Toplumsal dinamikleri etkileyen önemli bir faktör
Eşitsizlik Bülteni fikrinin nasıl ortaya çıktığını sorduğumuzda ise Ruhavioğlu bunu şöyle yanıtlıyor:
“Eşitsizlik Bülteni fikri çeşitli kategorilerdeki il ve bölge bazlı verilere baktığımızda Türkiye’deki bölgesel eşitsizliğin çarpıcı biçimde fazla olduğunu ayırt etmemizle ortaya çıktı. Akabinde hem Türkiye’nin OECD ülkelerinden bu konuda olumsuz anlamda fazlaca ayrıştığı hem de yıllar itibariyle bu eşitsizliğin azalmadığı yönündeki çalışmalara odaklandık.
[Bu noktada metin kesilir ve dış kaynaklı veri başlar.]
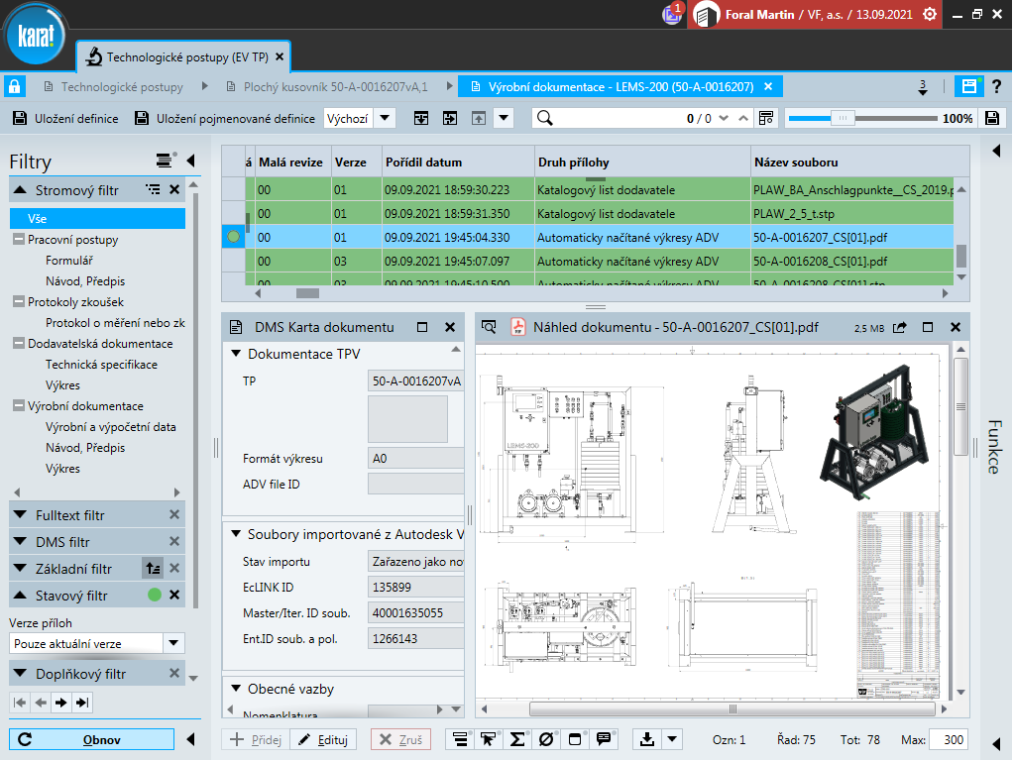Open the Verze příloh dropdown
This screenshot has width=1014, height=762.
tap(173, 644)
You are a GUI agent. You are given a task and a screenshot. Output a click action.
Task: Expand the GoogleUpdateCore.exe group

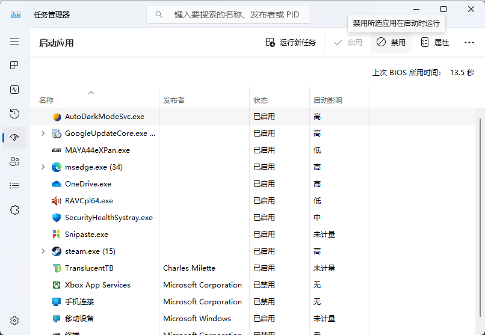pos(43,134)
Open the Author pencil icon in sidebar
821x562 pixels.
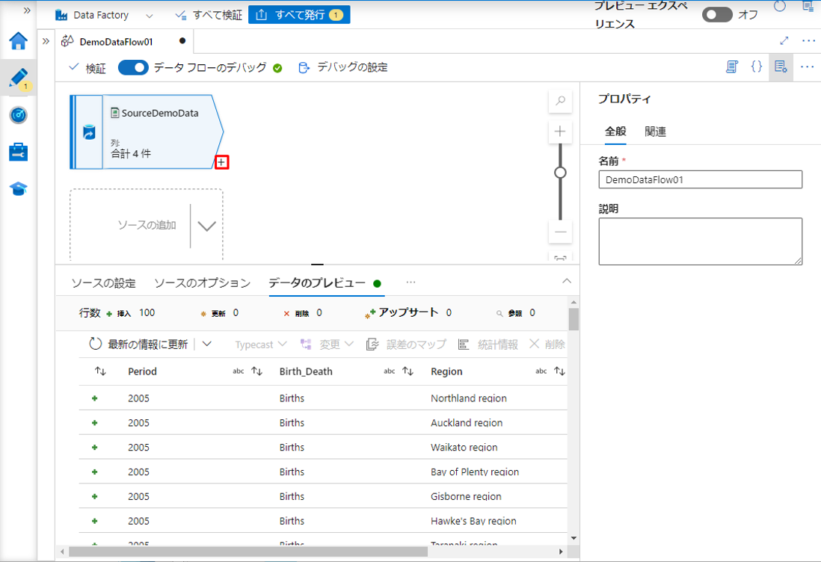coord(18,78)
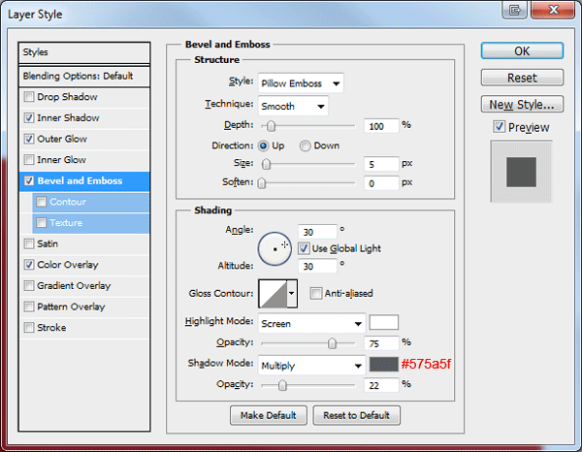582x452 pixels.
Task: Click the layer style preview thumbnail
Action: tap(521, 172)
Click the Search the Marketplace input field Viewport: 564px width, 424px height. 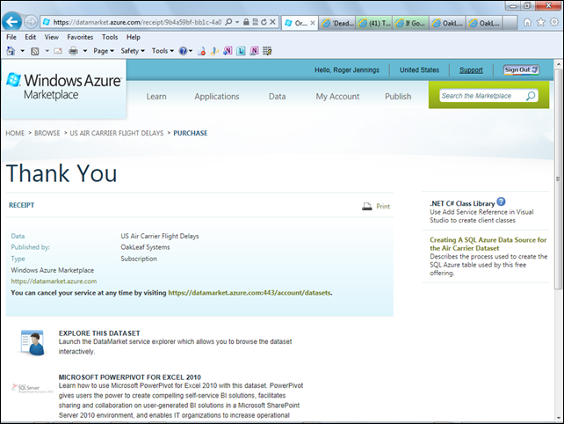click(x=480, y=96)
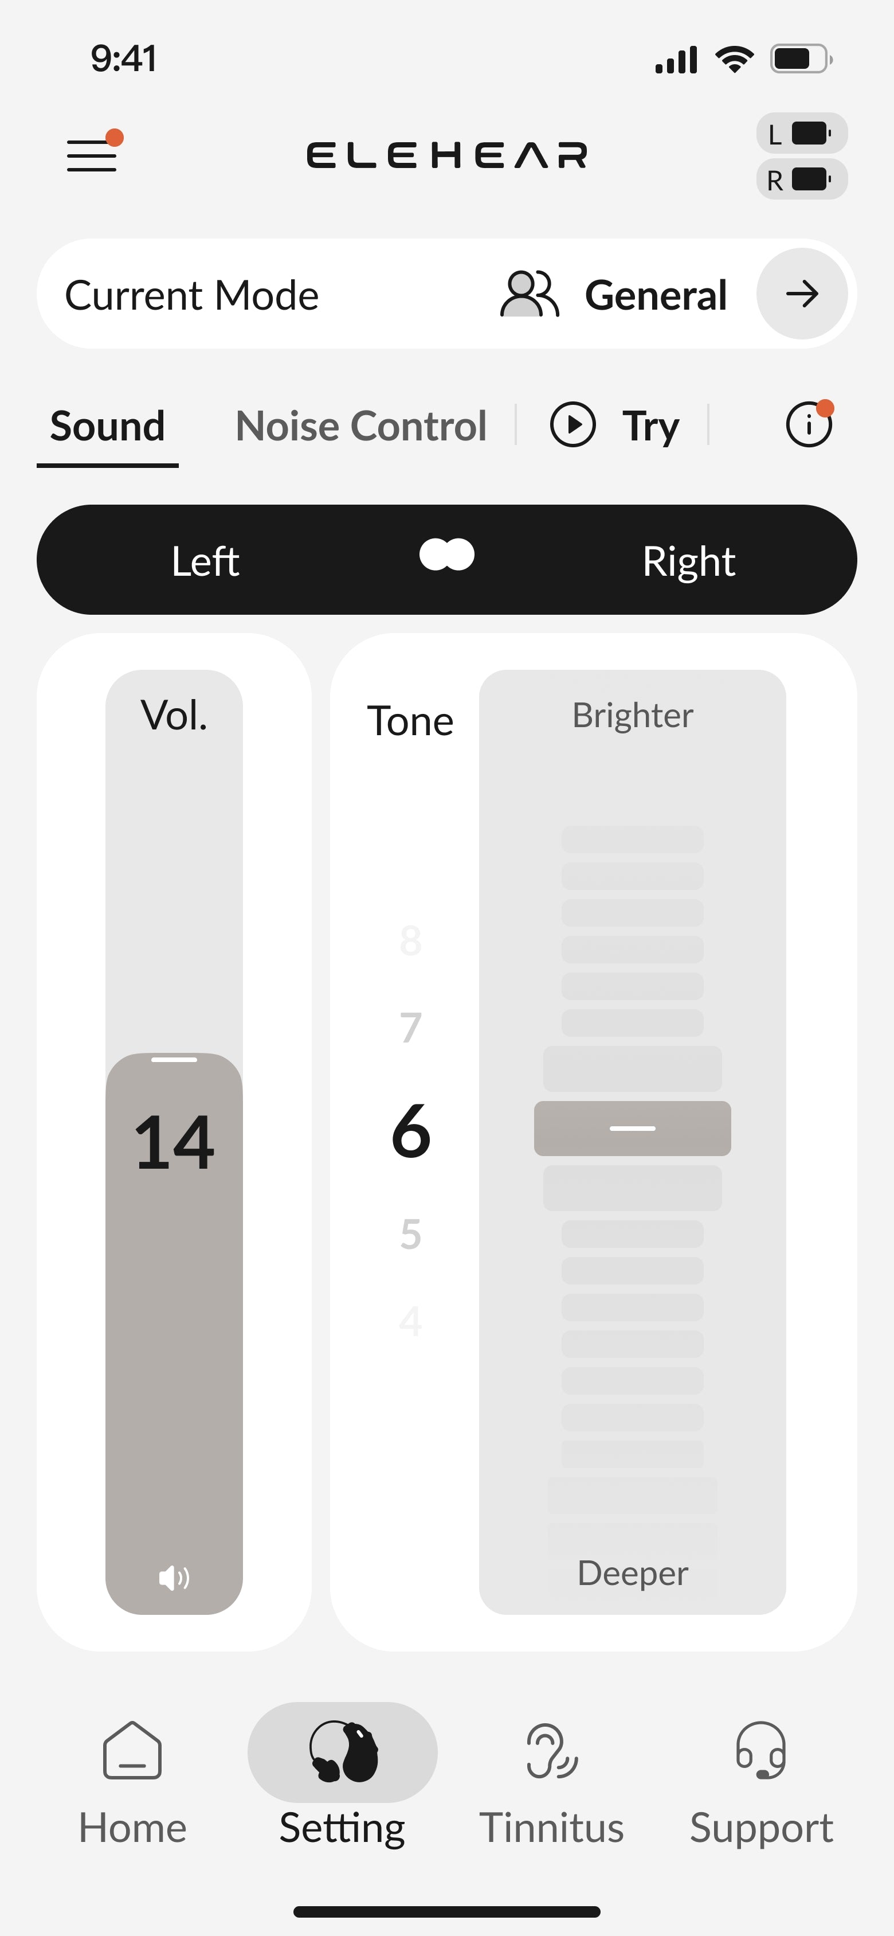Tap the right hearing aid battery indicator
The image size is (894, 1936).
point(802,180)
Son olarak, yapılan araştırmalarda bölgesel eşitsizliğin birçok kategoride toplumsal dinamikleri etkileyen önemli faktörlerden biri olduğunu ayırt etmemizle birlikte bu dinamikleri okumak adına Eşitsizlik Bülteni çalışmasını yapmaya karar verdik.”
Çalışanlar ve metodolojisi
Ekiplerinin çok kalabalık olmadığını ama bir bülten için de yeterince kalabalık olduğunu belirten Reha Ruhavioğlu “yoksulluk, eşitsizlik ve bölgesel kalkınma” konularında Ömer Burak Tek ile birlikte bülten için veri toplama, veri analizi ve raporlama sürecini yürüttüklerini söylüyor.
Ömer Burak Tek özellikle TÜİK tarafından 2015’de yapılan “İllerde Yaşam Endeksi” çalışmasının verilerini ve araştırma metodolojisini “Eşitsizlik Bülteni” çalışmasına uyarlıyor. Buna ek olarak, Türkiye’deki ulusal ve uluslararası kaynakların ürettiği bölgesel eşitsizliğin durumunu ortaya koyacak verileri topluyor ve analiz ediyor. Ayrıca çalışmada kullanılan verilerin sosyal, siyasi, iktisadi yansımalarını derinlemesine tahlil etmek adına çalışmalar yürütüyor ve bunun için konu hakkında uzman, araştırmacı, akademisyen ve bölge aktörleriyle bir araya gelerek araştırma sürecini derinleştiriyorlar.
Tasarım ve diğer görselleştirme çalışmalarını “Archetype Creative Studio”nun yürüttüğünü söyleyen Reha Ruhavioğlu, ekibin koordinasyonu, bültenin yayınlanma süreci ve diğer etkinlikler için de destek aldıkları başka gönüllülerin olduğunu da ekliyor.
“Birçok kategoride güncel veri bulmakta zorlandık”
Bu süreçte kendilerini en çok zorlayan şeyi sorduğumuzda ise “güncel veri bulmanın zorluğu”na değinen Reha Ruhavioğlu şöyle devam ediyor:
“Eşitsizlik Bülteni’ni hem veri hem de metodoloji olarak üzerine kurguladığımız TÜİK’in İllerde Yaşam Endeksi çalışması 2016’da yayınlanmış ancak 2015 verilerini baz alıyor. Bu sebeple verileri güncellememiz gerekiyordu. Özellikle çalışmanın il ve bölge bazlı olması sebebiyle birçok kategoride güncel veri bulmakta zorlandık.”
21 Ocak’ta yayın hayatına başlayacak ve ilk sayısında eğitim konusunda Türkiye’deki bölgesel eşitsizliği inceleyecek olan “Eşitsizlik Bülteni”, her ay bir kategoriyi tema olarak belirleyecek. Bu tema kapsamında e-bülten haricinde podcast, youtube yayınları, çalıştaylar ve online görüşmeler gibi çeşitli etkinliklerle bültenin zenginleştirilmesi planlanıyor.
Duyuruları, e-posta ve sosyal medya hesapları üzerinden okuyuculara duyurulacak.